## EXCERTO TÉCNICO:
Começamos por importar os dados do ficheiro

In [None]:
# Imports
from mlxtend.frequent_patterns import apriori, association_rules

# Get data from csv file
groceries = pd.read_csv('./datasets/groceries.csv')

groceries.head()

## Tabela Pivot

É gerada a tabela Pivot através dos dados do dataset, esta tabela pivot servirá para efetuar o algoritmo das Regras de Aprendizagem

In [None]:
# Group
ds_grouped = groceries.groupby(['Member_number', 'itemDescription'], as_index=False).agg({'Date':'count'})
ds_grouped.head(100)

# Create apriori data structure
ds_pivot = pd.pivot(data=ds_grouped, index='Member_number', columns='itemDescription',
                                    values='Date').fillna(0).applymap(lambda x: True if x > 0 else False)

ds_pivot.head(10)

## Regras de Associação

Através do algoritmo Apriori é possivel gerar as regras de associação.

Usamos o suporte minimo de 0.0651 para tornar o resultado mais preciso.

In [None]:
# Rules
min_support=0.0651
freq_itemsets = apriori(ds_pivot, min_support=min_support, use_colnames=True)

## TAREFAS DO EXERCÍCIO:
1/ No excerto técnico, qual é o valor de suporte mínimo atribuído a min_support?
2/ Edite o trecho do excerto técnico que começa em "ds_pivot.head(10)" e segue até "resultado mais preciso.", trocando "preciso" por "fiável".
3/ Segundo o excerto técnico, com que finalidade se gera a tabela pivot a partir dos dados do dataset?

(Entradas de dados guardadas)
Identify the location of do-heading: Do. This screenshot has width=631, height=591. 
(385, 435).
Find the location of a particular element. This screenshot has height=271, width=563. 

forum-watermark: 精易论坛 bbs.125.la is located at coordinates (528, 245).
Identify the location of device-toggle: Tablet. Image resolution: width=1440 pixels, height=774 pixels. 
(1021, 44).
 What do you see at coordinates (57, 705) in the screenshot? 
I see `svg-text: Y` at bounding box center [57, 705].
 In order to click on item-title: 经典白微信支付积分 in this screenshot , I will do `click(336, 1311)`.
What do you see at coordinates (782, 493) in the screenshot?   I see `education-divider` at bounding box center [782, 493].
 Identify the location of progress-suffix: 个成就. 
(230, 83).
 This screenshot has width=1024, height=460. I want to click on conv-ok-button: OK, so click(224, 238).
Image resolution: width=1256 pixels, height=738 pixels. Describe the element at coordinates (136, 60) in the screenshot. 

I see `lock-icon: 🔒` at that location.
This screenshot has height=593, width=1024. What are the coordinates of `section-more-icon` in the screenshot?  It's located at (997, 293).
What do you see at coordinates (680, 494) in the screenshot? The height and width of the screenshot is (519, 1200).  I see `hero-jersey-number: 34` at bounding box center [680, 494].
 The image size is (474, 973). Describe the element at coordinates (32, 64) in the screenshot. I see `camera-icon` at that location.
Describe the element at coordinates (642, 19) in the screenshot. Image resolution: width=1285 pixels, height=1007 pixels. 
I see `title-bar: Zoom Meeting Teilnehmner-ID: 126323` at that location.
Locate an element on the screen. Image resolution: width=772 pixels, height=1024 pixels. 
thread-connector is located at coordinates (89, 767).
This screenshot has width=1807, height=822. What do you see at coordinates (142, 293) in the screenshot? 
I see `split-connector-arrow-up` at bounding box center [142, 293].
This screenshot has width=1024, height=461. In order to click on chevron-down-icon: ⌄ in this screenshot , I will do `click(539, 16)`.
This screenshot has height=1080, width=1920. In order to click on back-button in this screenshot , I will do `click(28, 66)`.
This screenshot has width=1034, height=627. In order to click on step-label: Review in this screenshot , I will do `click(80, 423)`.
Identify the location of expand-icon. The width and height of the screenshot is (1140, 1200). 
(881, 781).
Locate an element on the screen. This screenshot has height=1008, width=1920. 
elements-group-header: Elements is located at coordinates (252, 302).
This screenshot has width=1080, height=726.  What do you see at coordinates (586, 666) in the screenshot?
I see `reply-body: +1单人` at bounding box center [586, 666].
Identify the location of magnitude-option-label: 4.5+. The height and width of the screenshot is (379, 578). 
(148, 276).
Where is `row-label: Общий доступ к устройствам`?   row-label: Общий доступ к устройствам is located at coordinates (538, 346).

## RESPOSTAS POR TAREFA:
1/ 0.0651

2/
ds_pivot.head(10)

## Regras de Associação

Através do algoritmo Apriori é possivel gerar as regras de associação.

Usamos o suporte minimo de 0.0651 para tornar o resultado mais fiável.

3/ A tabela pivot é gerada a partir dos dados do dataset porque servirá para executar o algoritmo das Regras de Aprendizagem.